In the fast-moving world of e-commerce grocery and FMCG, scaling quickly is often the difference between leading the market and falling behind. But rapid growth can sometimes come at the cost of structure and control. One company, operating from a 0.7 lakh sq. ft. warehouse and distributing to over 250 stores across two states, faced this exact challenge as it pushed to open new fulfillment centers at speed.
Challenges
Expansion was happening, but procurement was a weak link. Purchases were fragmented and unstructured: there was no SOW (scope of work), no material classification, no standard BOQ, no budgeting process, and no SOPs. Approval matrices didn’t exist. The company relied on just three vendors, none of whom were specialized in Capex, Opex, or consumables. The result? Inefficiency and risk. There was no formal process for purchase-to-pay (P2P), no structured negotiations, and decision-making was siloed. Procurement was simply about speed, with little governance or cost control. The team lacked experience in structured procurement, which meant focus stayed narrowly on expansion, while spend kept ballooning.
The Intervention: Building Procurement from the Ground Up
The leadership realized that if they wanted to sustain growth, they needed to transform procurement into a strategic function—not just an operational one. The objective was clear: establish strategies, governance, and cost savings without slowing expansion down.

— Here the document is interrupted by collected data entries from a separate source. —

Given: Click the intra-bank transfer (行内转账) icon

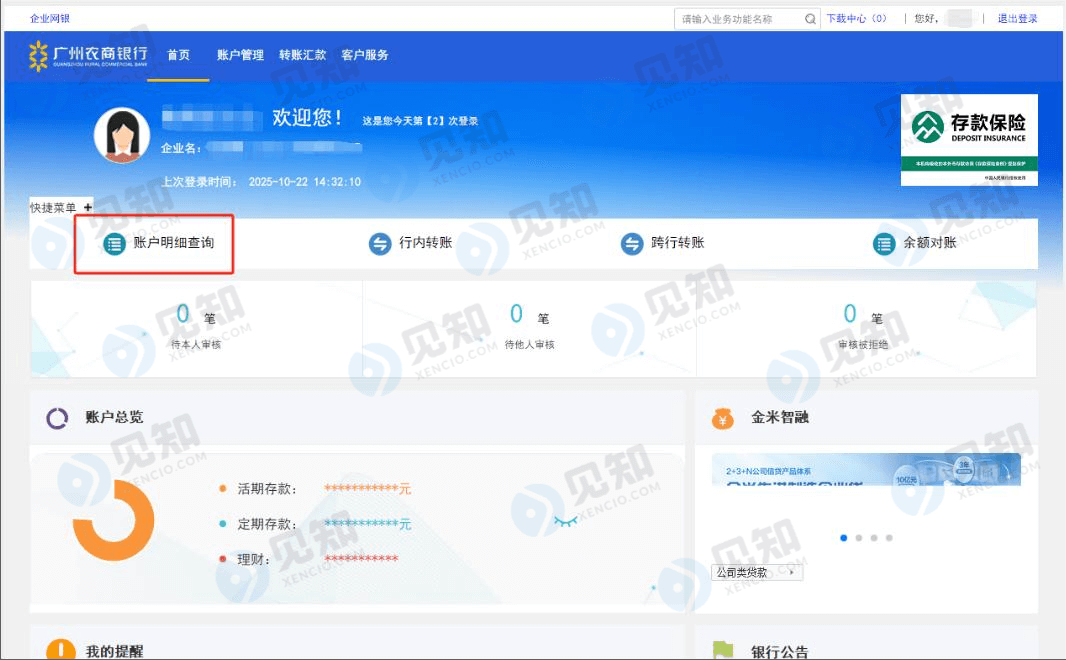Looking at the screenshot, I should click(380, 243).
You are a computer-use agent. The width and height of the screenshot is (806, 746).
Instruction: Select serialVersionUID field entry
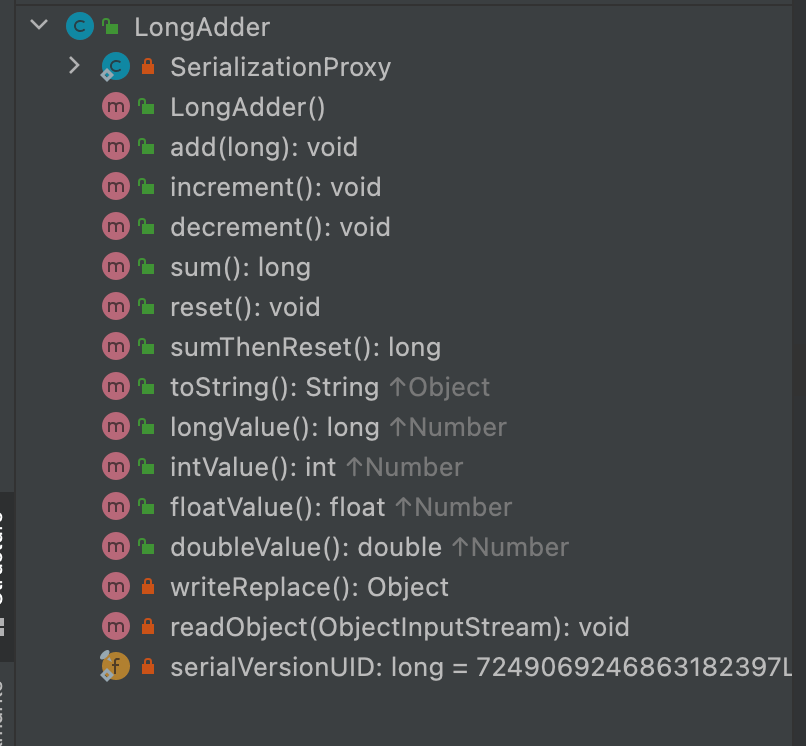pyautogui.click(x=481, y=667)
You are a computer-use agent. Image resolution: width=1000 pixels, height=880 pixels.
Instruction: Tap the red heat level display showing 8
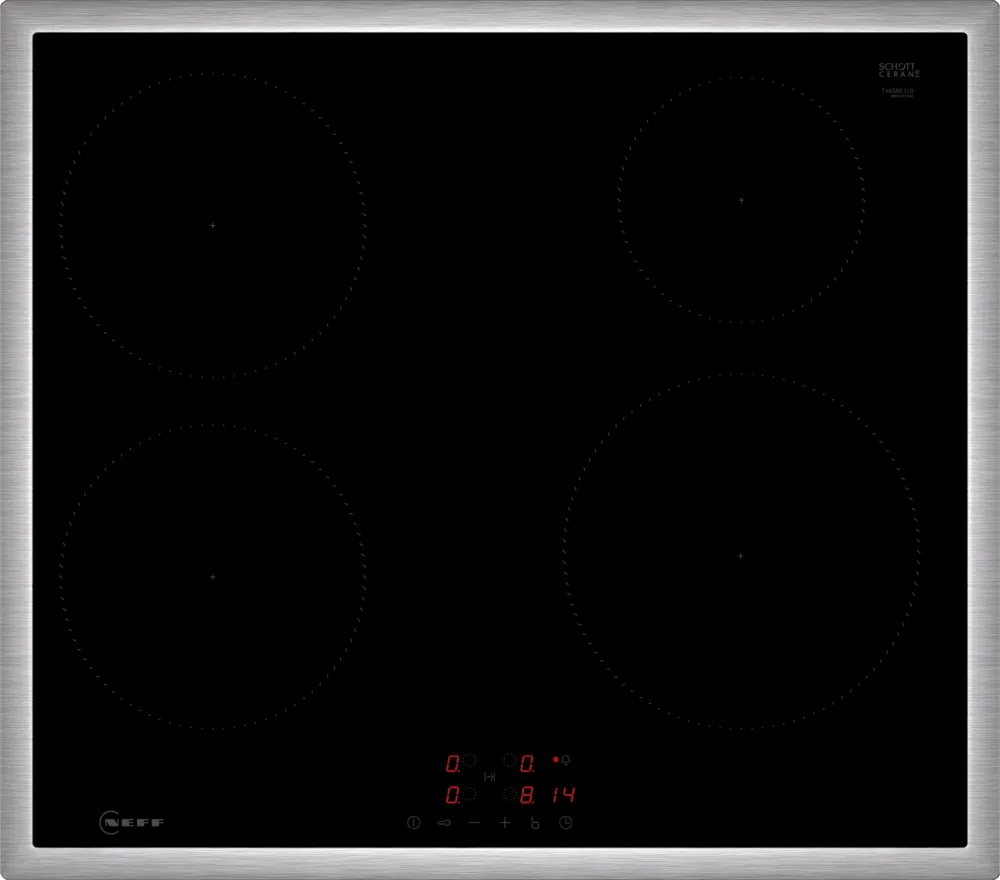tap(527, 796)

The journey unfolded in four structured phases:
- Phase 1 – Rapid Stabilization
A temporary approval mechanism was introduced, alongside vendor search for critical items. This gave immediate control over spend while still allowing expansion to continue smoothly. - Phase 2 – Structure & Governance
The team created SOWs and material classifications, categorized spending into Capex, Opex, and Services, and linked budgeting to project milestones. SOPs and approval matrices were also introduced. This brought in much-needed visibility and control. - Phase 3 – Vendor Development & Optimization
The company expanded its vendor base by onboarding specialized suppliers and startups, and shifted to competitive bidding with TCO (Total Cost of Ownership)-based evaluations. This phase alone delivered ₹2.4 crore in savings on a ₹17 crore procurement spend (14% vs industry average of 8–10%). - Phase 4 – Digitization & Long-Term Enablement
Finally, procurement processes were digitized, embedding transparency and accountability. A digitized P2P workflow integrated with reporting was introduced, along with a Procurement Playbook for future projects. Procurement became a capability in itself, no longer just a support function.
The Results
The transformation paid off. Vendor deliveries became 20% faster, the procurement process became transparent and accountable, and long-term sustainability was achieved through a fully digitized system. Importantly, procurement was no longer an afterthought—it was embedded as a strategic driver of growth.
Conclusion
This case highlights how procurement, when built thoughtfully, can do more than just control costs. It can enable scalability, ensure governance, and free up leadership bandwidth to focus on growth. By embedding procurement capability, the company created a foundation that will support not just today’s expansion, but tomorrow’s ambitions as well.